**** Extracted material ****
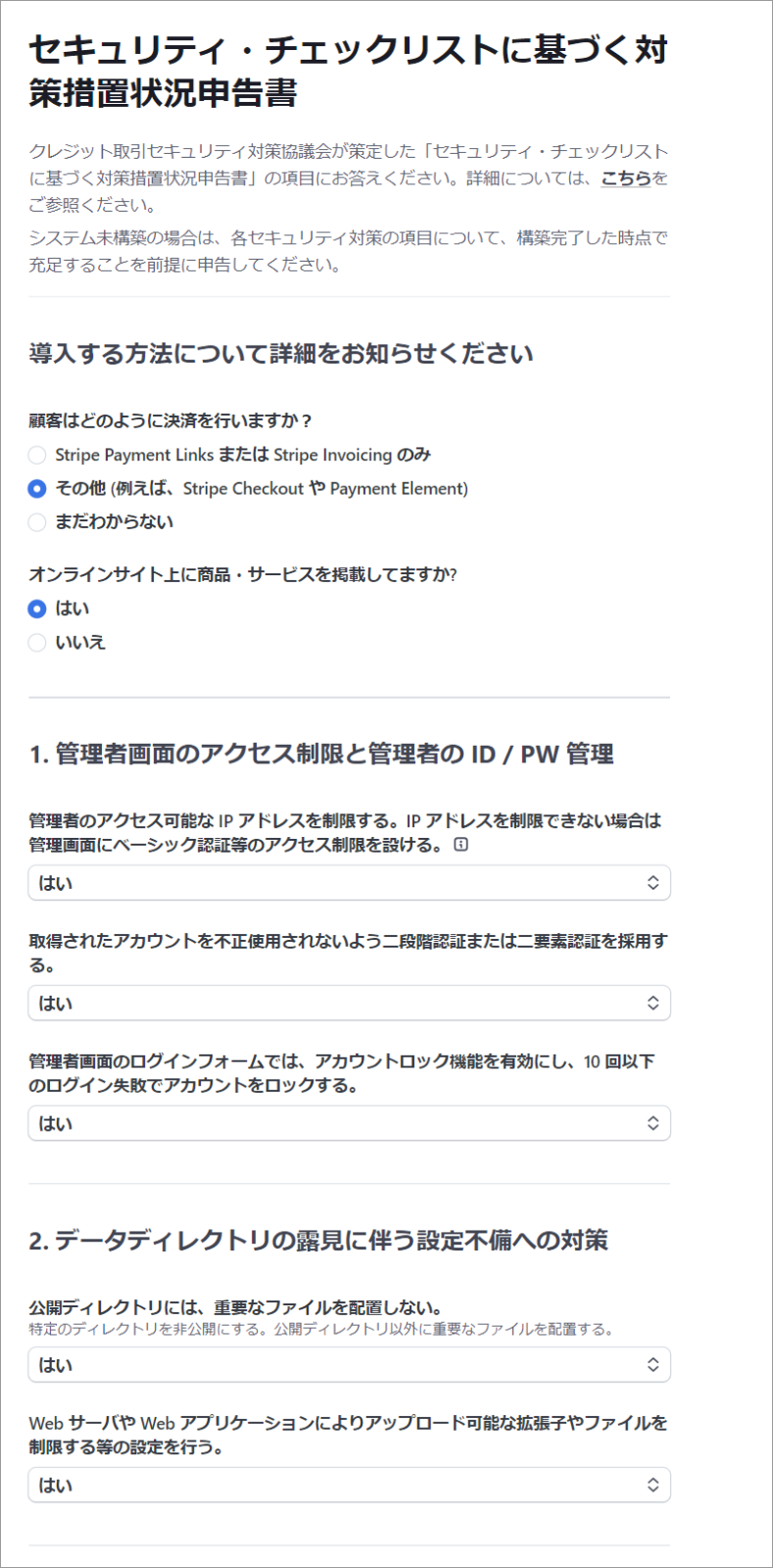This screenshot has width=773, height=1568.
Task: Open the こちら details link
Action: click(x=626, y=178)
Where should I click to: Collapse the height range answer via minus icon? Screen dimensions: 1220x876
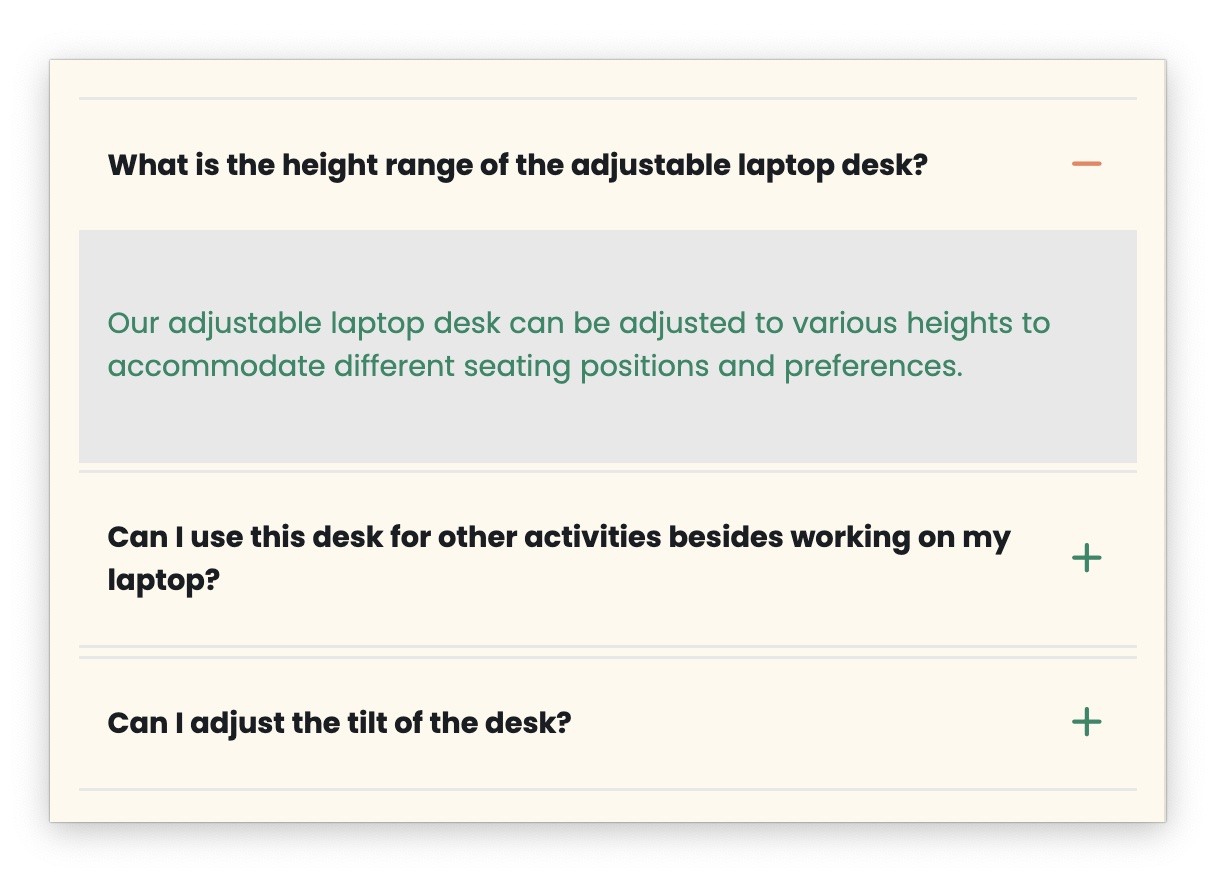coord(1086,164)
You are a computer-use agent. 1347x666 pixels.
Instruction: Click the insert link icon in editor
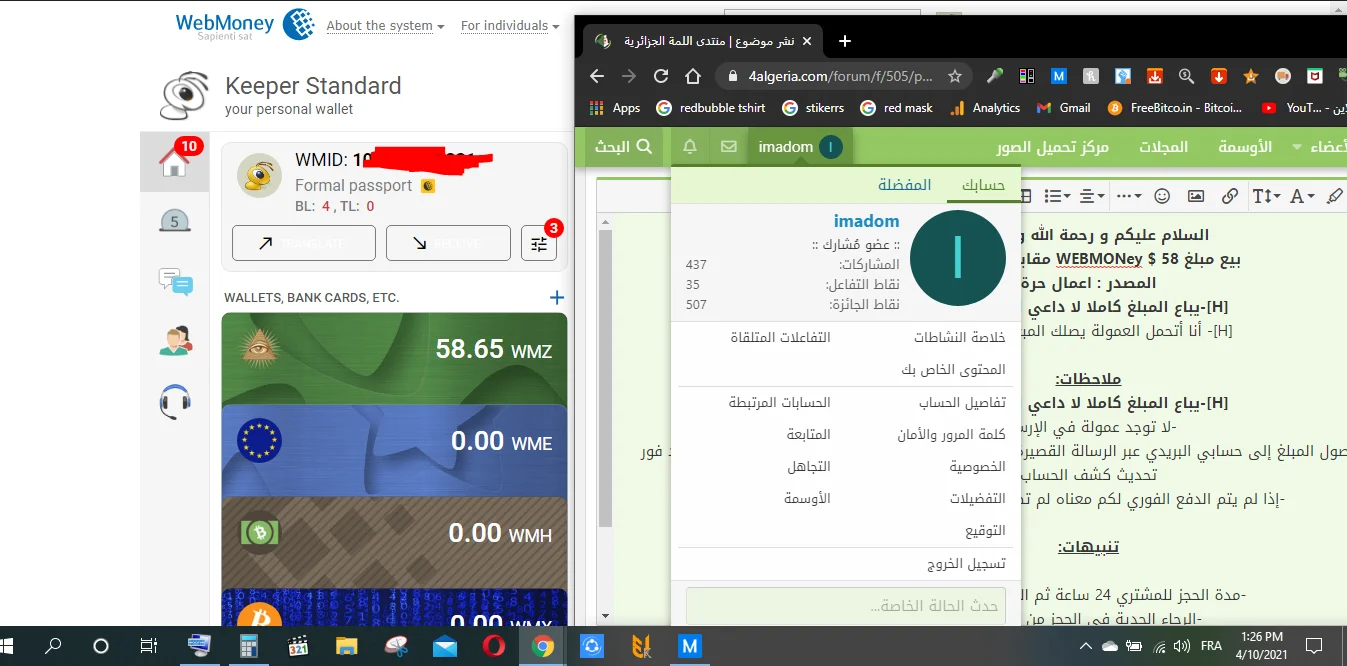1230,196
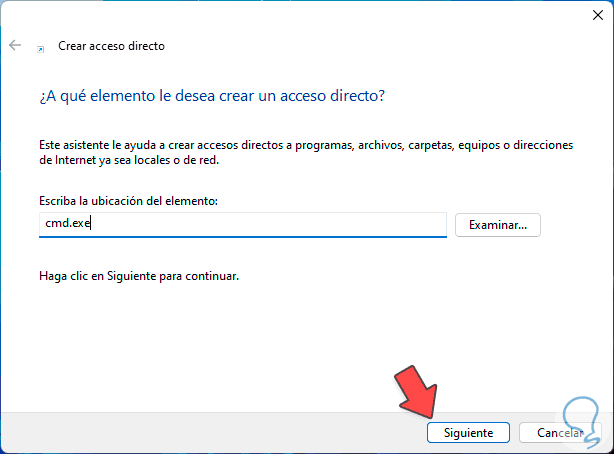The image size is (614, 454).
Task: Click the back arrow in the wizard header
Action: pos(15,46)
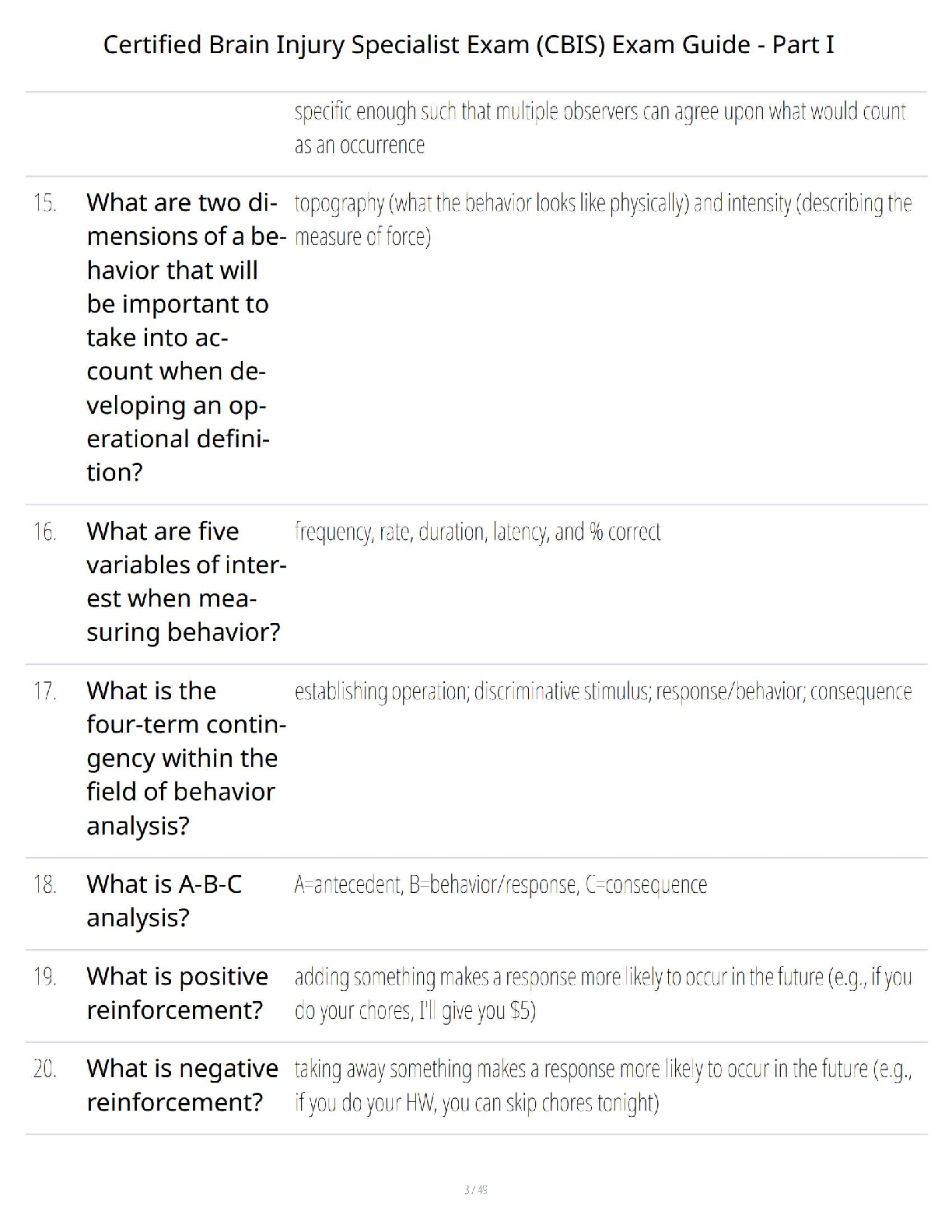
****
--- Work order ---
If the records contain pictures, skip them, and transcribe exactly every line from the one with "You are a computer-use" through the last line.

--- Reply to the exercise ---
You are a computer-use agent. 1347x666 pixels.
Instruction: Click the insert link icon in editor
1230,196
The image size is (614, 454).
Task: Click the back arrow in the wizard header
Action: pos(15,46)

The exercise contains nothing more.